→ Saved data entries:
'''
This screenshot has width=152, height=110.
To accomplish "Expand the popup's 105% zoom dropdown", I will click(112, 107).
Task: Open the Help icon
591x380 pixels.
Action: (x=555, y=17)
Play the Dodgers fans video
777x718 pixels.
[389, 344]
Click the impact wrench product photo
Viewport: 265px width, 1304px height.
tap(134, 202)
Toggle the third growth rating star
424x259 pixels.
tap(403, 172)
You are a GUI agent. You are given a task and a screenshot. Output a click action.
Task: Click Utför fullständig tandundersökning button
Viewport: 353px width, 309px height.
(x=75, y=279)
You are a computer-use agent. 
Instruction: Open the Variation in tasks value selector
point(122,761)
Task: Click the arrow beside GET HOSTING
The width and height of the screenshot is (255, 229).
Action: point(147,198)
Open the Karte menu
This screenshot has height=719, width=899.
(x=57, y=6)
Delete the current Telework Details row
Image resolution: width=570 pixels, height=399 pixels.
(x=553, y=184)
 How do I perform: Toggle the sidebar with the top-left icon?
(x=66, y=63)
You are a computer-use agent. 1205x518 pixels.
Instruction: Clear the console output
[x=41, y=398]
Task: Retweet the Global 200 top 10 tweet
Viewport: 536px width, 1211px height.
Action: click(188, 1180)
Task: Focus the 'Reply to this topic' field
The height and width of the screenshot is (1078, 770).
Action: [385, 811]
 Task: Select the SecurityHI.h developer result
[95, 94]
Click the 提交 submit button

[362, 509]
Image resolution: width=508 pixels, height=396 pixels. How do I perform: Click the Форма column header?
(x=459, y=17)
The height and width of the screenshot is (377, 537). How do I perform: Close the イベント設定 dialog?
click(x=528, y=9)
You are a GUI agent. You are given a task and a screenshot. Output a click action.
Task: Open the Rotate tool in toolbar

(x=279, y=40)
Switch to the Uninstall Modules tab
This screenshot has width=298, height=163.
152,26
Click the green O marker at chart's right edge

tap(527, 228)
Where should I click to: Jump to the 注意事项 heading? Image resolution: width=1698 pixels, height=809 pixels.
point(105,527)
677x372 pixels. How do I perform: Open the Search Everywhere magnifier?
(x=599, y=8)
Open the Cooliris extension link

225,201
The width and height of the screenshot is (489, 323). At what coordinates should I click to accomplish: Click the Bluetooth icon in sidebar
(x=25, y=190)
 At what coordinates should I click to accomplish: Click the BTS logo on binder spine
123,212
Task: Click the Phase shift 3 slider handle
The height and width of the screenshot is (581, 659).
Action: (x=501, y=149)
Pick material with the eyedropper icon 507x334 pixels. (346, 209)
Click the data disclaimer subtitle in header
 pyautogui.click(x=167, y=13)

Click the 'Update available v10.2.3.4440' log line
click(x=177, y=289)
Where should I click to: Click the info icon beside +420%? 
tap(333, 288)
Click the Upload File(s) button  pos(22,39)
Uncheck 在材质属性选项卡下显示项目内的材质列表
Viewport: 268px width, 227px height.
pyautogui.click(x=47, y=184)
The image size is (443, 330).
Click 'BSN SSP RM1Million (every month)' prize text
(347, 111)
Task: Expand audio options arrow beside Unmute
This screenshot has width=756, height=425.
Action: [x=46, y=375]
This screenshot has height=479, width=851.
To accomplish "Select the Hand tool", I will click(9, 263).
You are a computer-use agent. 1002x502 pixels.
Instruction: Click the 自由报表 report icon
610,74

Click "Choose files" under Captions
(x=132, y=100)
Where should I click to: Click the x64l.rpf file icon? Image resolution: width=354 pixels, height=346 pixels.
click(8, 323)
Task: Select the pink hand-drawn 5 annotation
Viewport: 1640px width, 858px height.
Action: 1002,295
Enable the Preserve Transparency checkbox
'''
→ ABOUT THIS EXERCISE: In the records, find every line that has the string "agent" and copy it.

→ RESULT BELOW:
You are a GUI agent. You are given a task and a screenshot. Output a click action.
You are a computer-use agent. 
You are a computer-use agent. 1205x518 pixels.
You are a GUI agent. You are given a task and a screenshot. Output a click action.
You are a computer-use agent. 1002x502 pixels.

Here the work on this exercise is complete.